> Extract provided
====================
This past spring, we had a contest to collect used shoes and clothes, and whoever collected the most won a trip for two with us when we traveled to Haiti. We had a woman who, over the course of three or six months, collected 75,000 pounds of shoes and clothes. And the second place person out in Colorado collected 60,000.
Most, if not all, go through our warehouse in Alabama. With our new shoes [that we get from manufacturers], we know we have this many of this kind, and we’re ready to say, “OK, we need 200 pairs to go to the Union Gospel Mission in Nashville, we need 300 pairs to go to Oklahoma, and we need 5,000 pairs to go to Jamaica.” New shoes don’t have to be sorted and graded. They come packaged on pallets, very organized. The other shoes may be a mess. There may be new, high-quality stuff in there, and there might be stuff that really ought to be thrown in the trash.
There is very little that we can’t use, but we’re working on some different ideas. Right now, they’re stacking up. The solution that we had previously was to incinerate them in a high energy thing that turned waste into electricity. It was very expensive for us to dispose of them in that way. We are talking to a couple different partners now who have come up with a couple of new, lower-price alternatives to that. There’s a company called TerraCycle that has done some amazing work at recycling the toughest kind of products, including footwear. We talked to a company called Austin Rubber, and they are developing technology to recycle the rubber in shoes in a totally different way. Our commitment is that no more than 1 percent of what we get goes into the landfill.
====================
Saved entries
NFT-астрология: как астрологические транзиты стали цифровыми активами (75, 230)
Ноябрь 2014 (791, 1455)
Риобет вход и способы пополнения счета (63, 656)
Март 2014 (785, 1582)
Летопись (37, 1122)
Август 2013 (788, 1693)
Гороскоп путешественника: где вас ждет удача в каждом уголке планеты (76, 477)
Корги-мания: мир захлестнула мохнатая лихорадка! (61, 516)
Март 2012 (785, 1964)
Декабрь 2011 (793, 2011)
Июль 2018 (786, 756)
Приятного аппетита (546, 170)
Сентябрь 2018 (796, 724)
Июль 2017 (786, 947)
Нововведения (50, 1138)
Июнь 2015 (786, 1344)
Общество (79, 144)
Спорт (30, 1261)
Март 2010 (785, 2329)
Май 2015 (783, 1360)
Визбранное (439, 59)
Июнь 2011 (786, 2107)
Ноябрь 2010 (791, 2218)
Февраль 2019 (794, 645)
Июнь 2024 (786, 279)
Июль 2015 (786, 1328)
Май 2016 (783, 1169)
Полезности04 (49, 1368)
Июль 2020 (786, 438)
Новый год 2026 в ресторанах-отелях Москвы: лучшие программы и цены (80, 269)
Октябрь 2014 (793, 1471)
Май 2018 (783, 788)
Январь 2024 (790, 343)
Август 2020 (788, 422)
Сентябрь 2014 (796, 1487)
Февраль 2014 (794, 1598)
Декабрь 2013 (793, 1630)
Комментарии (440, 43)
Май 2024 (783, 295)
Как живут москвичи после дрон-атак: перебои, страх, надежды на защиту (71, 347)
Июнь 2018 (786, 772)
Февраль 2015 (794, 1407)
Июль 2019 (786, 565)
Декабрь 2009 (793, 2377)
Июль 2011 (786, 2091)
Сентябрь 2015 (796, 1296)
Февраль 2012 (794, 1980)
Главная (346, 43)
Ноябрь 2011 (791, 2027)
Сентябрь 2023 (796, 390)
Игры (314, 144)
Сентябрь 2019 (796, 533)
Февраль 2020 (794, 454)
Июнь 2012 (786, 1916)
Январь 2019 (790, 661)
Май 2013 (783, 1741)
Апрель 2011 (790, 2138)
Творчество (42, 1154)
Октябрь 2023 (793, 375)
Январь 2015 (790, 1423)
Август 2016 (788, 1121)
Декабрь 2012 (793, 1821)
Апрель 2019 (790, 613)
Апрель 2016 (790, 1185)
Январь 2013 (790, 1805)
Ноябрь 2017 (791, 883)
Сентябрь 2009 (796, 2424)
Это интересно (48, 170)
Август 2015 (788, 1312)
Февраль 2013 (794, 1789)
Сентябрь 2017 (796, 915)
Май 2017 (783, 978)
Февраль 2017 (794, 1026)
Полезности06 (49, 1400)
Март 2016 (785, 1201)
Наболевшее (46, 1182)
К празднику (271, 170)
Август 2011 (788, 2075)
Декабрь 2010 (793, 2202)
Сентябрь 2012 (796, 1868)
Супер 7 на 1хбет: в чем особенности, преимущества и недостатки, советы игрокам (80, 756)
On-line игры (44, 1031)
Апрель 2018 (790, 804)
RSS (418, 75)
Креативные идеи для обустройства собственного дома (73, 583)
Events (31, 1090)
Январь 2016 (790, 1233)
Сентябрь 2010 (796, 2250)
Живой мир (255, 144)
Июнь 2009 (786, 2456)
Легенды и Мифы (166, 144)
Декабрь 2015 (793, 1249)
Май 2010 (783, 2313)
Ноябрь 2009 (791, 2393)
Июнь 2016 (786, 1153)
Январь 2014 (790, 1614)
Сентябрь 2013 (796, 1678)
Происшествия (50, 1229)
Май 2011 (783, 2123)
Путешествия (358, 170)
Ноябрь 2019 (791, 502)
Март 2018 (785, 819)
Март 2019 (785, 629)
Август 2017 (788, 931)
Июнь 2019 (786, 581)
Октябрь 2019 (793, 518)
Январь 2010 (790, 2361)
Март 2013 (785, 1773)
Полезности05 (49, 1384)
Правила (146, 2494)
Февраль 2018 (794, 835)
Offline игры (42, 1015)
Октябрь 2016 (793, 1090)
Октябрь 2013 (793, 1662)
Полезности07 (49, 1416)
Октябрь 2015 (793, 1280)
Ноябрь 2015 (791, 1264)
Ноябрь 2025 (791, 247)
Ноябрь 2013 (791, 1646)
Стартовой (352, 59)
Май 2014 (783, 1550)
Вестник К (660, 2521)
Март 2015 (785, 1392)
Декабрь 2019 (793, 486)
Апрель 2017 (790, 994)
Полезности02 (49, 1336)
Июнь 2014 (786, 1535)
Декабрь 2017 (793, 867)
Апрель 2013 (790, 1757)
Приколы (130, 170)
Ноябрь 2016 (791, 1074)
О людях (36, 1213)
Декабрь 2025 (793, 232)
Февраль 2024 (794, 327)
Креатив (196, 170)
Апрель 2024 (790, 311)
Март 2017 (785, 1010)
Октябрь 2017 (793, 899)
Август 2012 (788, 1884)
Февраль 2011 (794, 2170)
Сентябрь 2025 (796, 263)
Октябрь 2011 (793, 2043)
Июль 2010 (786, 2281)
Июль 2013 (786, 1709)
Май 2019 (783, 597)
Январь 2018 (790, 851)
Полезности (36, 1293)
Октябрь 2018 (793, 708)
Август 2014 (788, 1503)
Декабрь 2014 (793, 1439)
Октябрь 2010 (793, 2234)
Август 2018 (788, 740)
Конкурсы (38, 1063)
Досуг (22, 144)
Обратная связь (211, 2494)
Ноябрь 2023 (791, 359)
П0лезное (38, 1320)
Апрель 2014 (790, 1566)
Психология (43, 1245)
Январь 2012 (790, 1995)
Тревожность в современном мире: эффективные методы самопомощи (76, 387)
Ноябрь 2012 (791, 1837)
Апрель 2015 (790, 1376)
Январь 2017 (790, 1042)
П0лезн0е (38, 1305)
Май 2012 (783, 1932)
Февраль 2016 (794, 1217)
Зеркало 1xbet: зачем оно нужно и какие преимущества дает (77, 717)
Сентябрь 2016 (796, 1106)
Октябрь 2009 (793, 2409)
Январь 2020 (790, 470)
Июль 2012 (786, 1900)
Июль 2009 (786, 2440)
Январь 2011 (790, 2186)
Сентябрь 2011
====================
> Task 1
Translate this sentence from the shoe-donation text into Spanish: "New shoes don't have to be sorted and graded."
> Task 2
In the shoe-donation text, substitute "dump" for "landfill" and give the passage from "There is very" up to and including "into the landfill.".

> Solution 1
Los zapatos nuevos no tienen que ser clasificados ni calificados.

> Solution 2
There is very little that we can’t use, but we’re working on some different ideas. Right now, they’re stacking up. The solution that we had previously was to incinerate them in a high energy thing that turned waste into electricity. It was very expensive for us to dispose of them in that way. We are talking to a couple different partners now who have come up with a couple of new, lower-price alternatives to that. There’s a company called TerraCycle that has done some amazing work at recycling the toughest kind of products, including footwear. We talked to a company called Austin Rubber, and they are developing technology to recycle the rubber in shoes in a totally different way. Our commitment is that no more than 1 percent of what we get goes into the dump.